__Passage provided__
=-=-=

I’m porting to openCl a wellknown implementation of SIFT features extraction from images.
It’s quite a complex task so I used 3 big kernels and 4 smaller ones.
I adopted aquite linear pattern where, more ofr less, each kernel wait for the previous one to complete. Kernel calling sequence is the following
1 - Many calls to small kernels to preprocess input image and prepare in global memory data structure (quite big) needed by the algorithm.
2 - 4-5 Subsequent calls to the first big kernel to process different area of inpud data structure and producing 4-5 output vector
3 - One call to the second big kernel
4 - One call to the third big kernel
Every stage of these wait for the previous one to complete. At the very end all gpu buffers and events are released.
Everything works if I process a single image (outpus are as expected), but if sequentially execute more than once the alghorith (the second execution starts only when the first returns and between them I call clFinish), the second execution crashes. It crashes while equeueing the first time the fist big kernel (begin of step 2 in the previous list).
When I say “crash” I mean that clEnqueueNDRangeKernel crashes whith the following message “Unhandled exception at 0x02a674bd in OpenCLComputing.exe: 0xC0000005: Access violation reading location 0x00000070.”, so that I get no error code from the function and I don’t know what to do to make it works.
The weird thing is that I alredy called 5 times the kernel during the first execution, and all other kernels too. And how can it be possible that it’s able to start the second execution with smaller kernel before crashing?
I’m working with a Asus GF 9800 GT, windows 7 64-bit, drivers 196.21 and Gpu computing sdk 3.0beta.
Does anybody face similar problems.
Thanks a lot

=-=-=

__Instructions__
[1] Which graphics card does the forum post say is in use?
[2] Condense the paragraph of the forum post that begins "Everything works if I process" into a short bulleted list that keeps its main facts.
The rows that come next are separate material from the forum post.

__Rows__
=-=-=

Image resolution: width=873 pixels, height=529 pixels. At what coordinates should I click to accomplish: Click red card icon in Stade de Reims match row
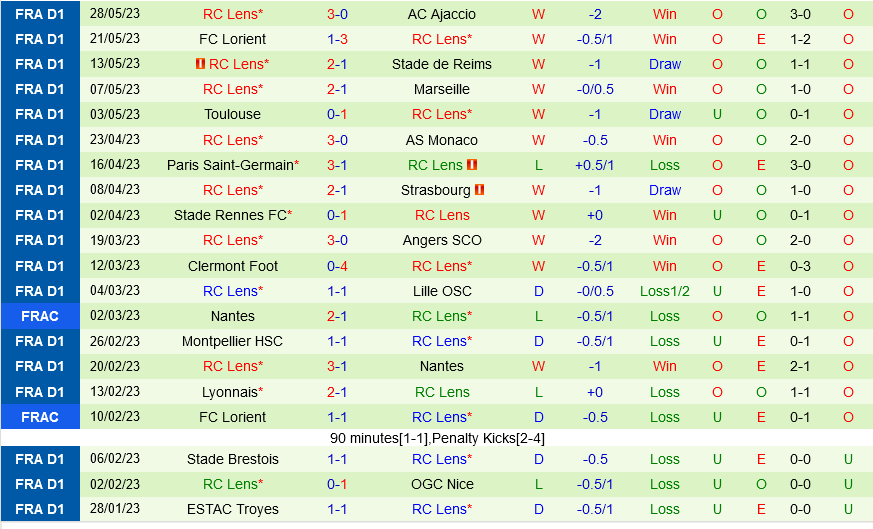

=-=-=

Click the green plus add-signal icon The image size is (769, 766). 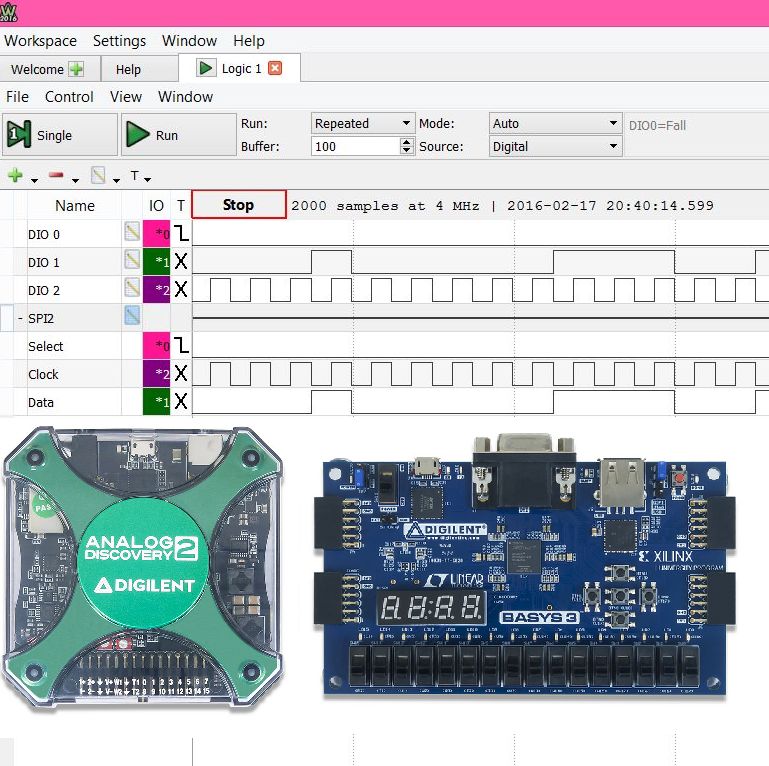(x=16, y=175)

=-=-=

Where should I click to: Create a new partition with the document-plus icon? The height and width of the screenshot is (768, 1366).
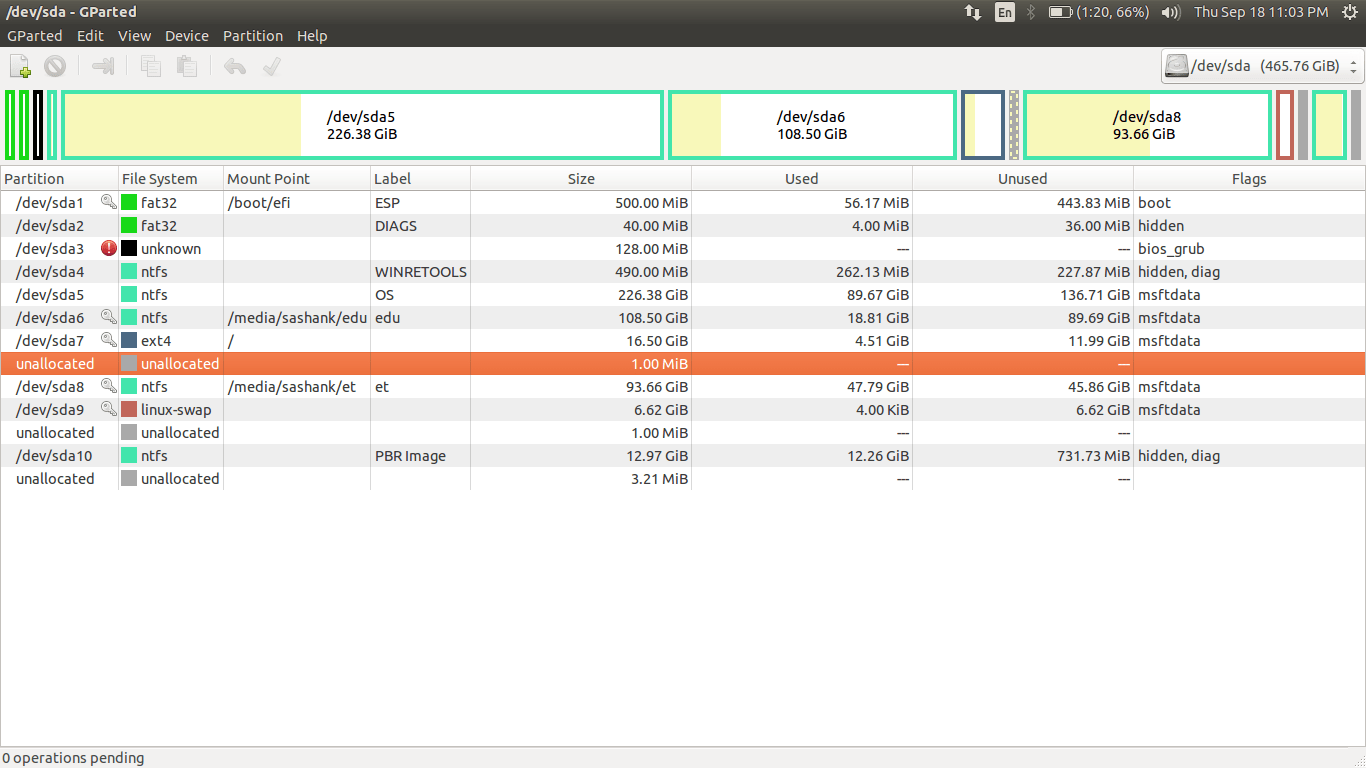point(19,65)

=-=-=

__Answers to the problems__
[1] An Asus GF 9800 GT.

[2]
- Processing a single image works, and the outputs are as expected.
- Running the algorithm a second time crashes, even though the second run starts only after the first returns and clFinish is called between them.
- The crash happens on the first enqueue of the first big kernel, at the start of step 2.